Pensata

Kennedy Alencar

12/05/2006

Chávez e Morales abusam de Lula

A "reação prudente" do Brasil à nacionalização dos hidrocarbonetos (petróleo e gás), como disse o assessor especial da Presidência Marco Aurélio Garcia, é defensável. Demonstra maturidade para lidar com uma complicada realidade que pode afetar a indústria brasileira e consumidores residenciais de gás natural. Qual seria a alternativa? Mandar as Forças Armadas para a fronteira? Dar uma blitz à la Bush nos bolivianos ilegais no Brasil? Ou colocar os diplomatas para falar como militares?
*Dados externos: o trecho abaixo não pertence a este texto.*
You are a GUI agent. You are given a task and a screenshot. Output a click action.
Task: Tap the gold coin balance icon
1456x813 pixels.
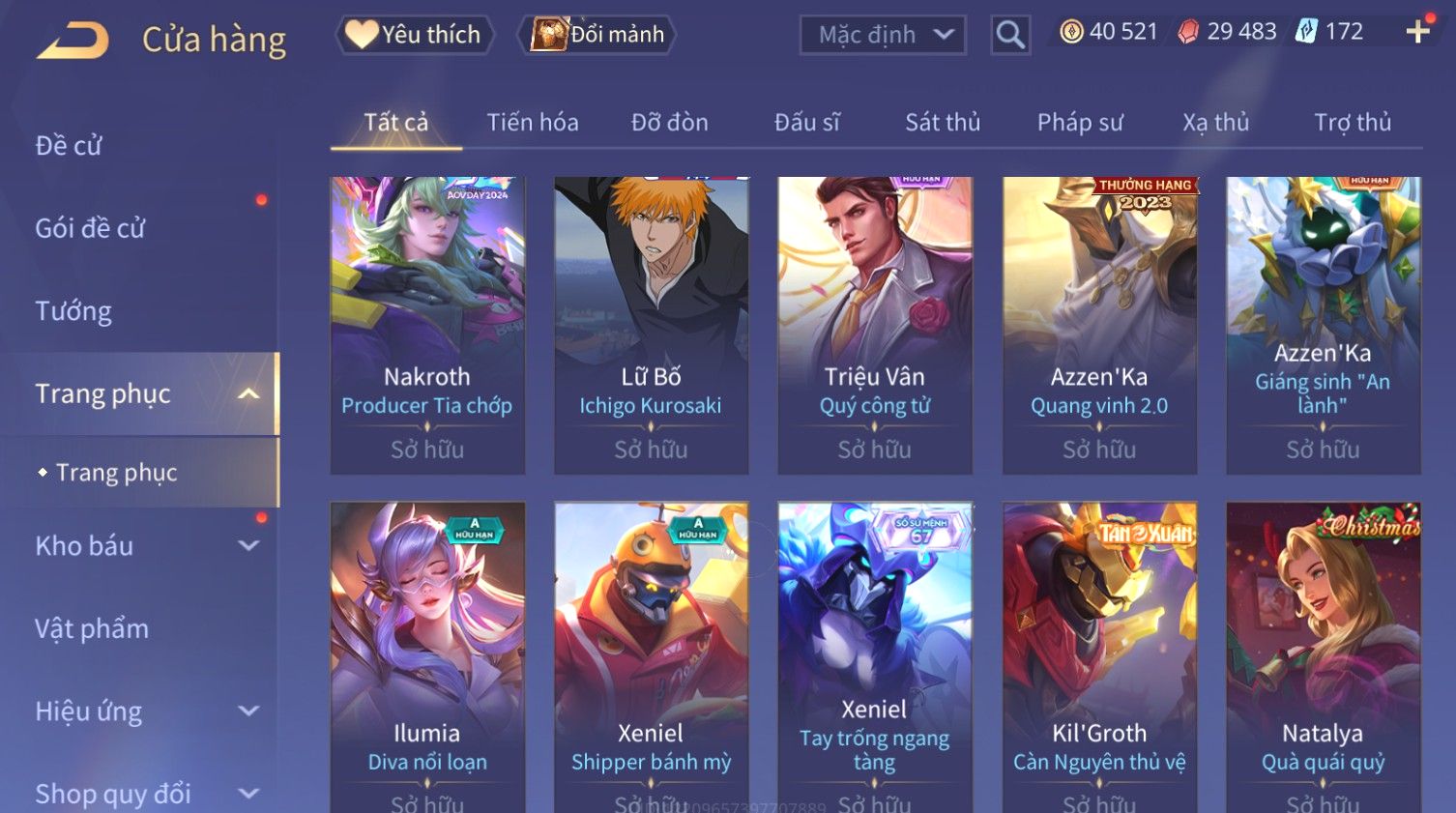(1071, 32)
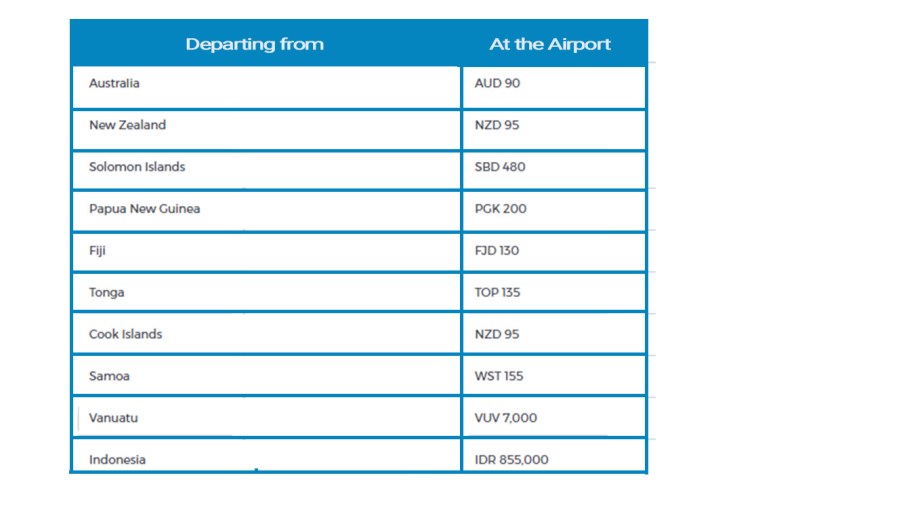The height and width of the screenshot is (505, 924).
Task: Select the Indonesia country cell
Action: coord(266,456)
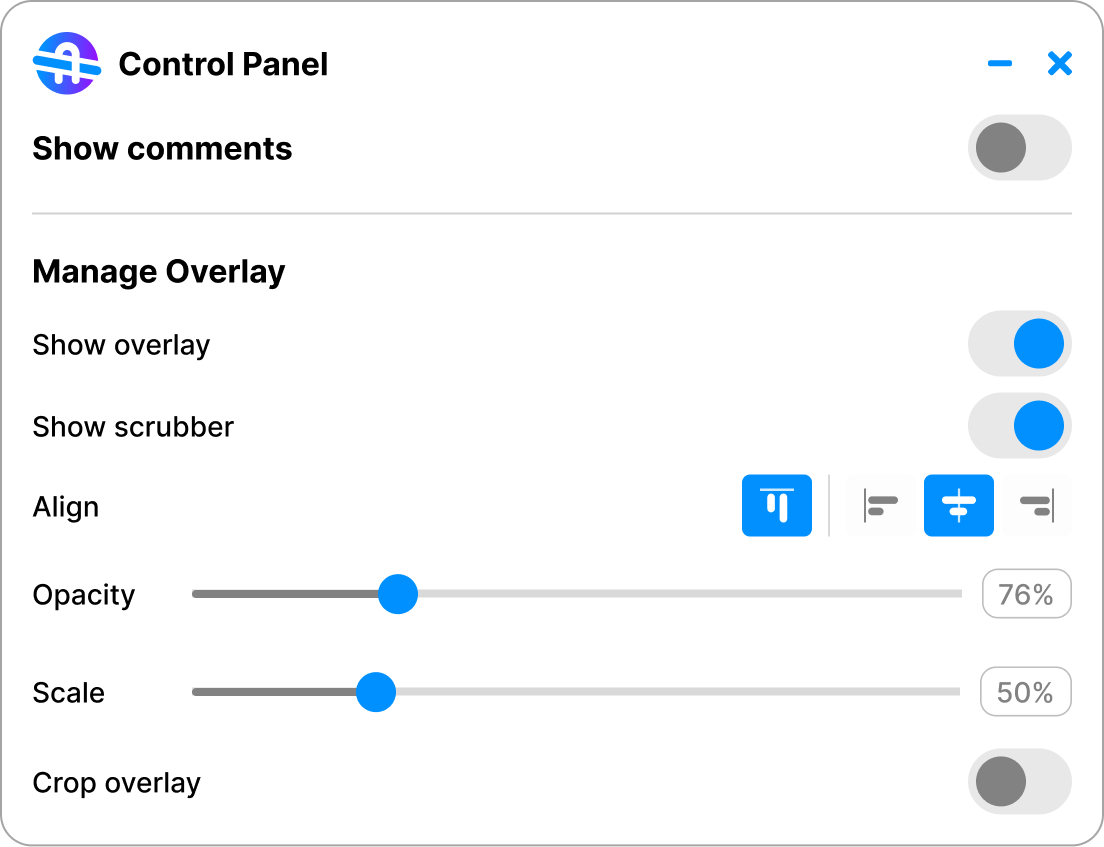Click the highlighted blue top-align button
1104x847 pixels.
click(x=777, y=506)
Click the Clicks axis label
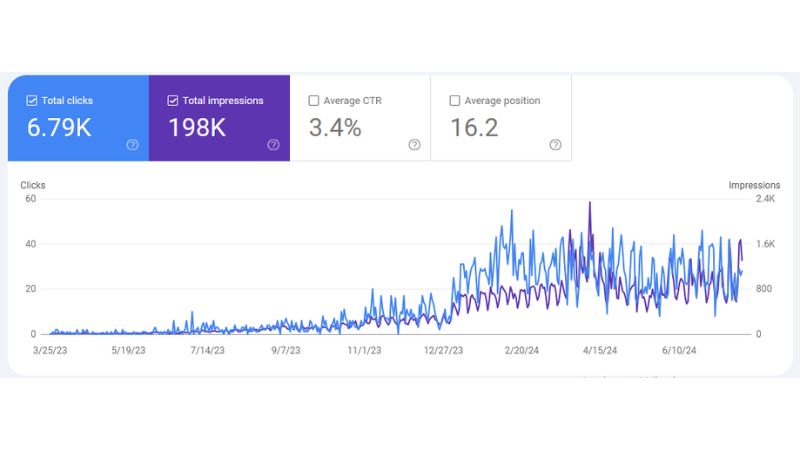The image size is (800, 450). pyautogui.click(x=33, y=185)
Parece que a prudência, no caso, era mesmo o melhor caminho. No entanto, Evo Morales, presidente da Bolívia, não demonstra a mesma prudência e maturidade ao tratar da questão do gás.

Em entrevista coletiva na quinta-feira (11/05), ao chegar à Viena (Áustria) para a 4ª Conferência de Cúpula União Européia-América Latina/Caribe, Morales simplesmente disse que a Petrobras-Bolívia é "contrabandista" em seu país, entre otras cositas más. Ele falou sério ou fez bravata para o público interno porque precisará eleger maioria nas eleições legislativas de julho?

Morales cumpriu a conhecida promessa de campanha de que nacionalizaria as reservas de hidrocarbonetos. Todos os candidatos, inclusive o da direita boliviana, defendiam a medida. Nesse sentido, ela não foi surpresa. E é sensato o argumento de que a soberania da Bolívia lhe permite ter o controle dessas reservas.

Até esse ponto, Morales tem as suas razões. Cumpriu promessa de campanha. Se não o fizesse poderia sofrer desestabilização política precoce. Deu algumas tintas de heroísmo bolivariano à medida para faturar na política interna.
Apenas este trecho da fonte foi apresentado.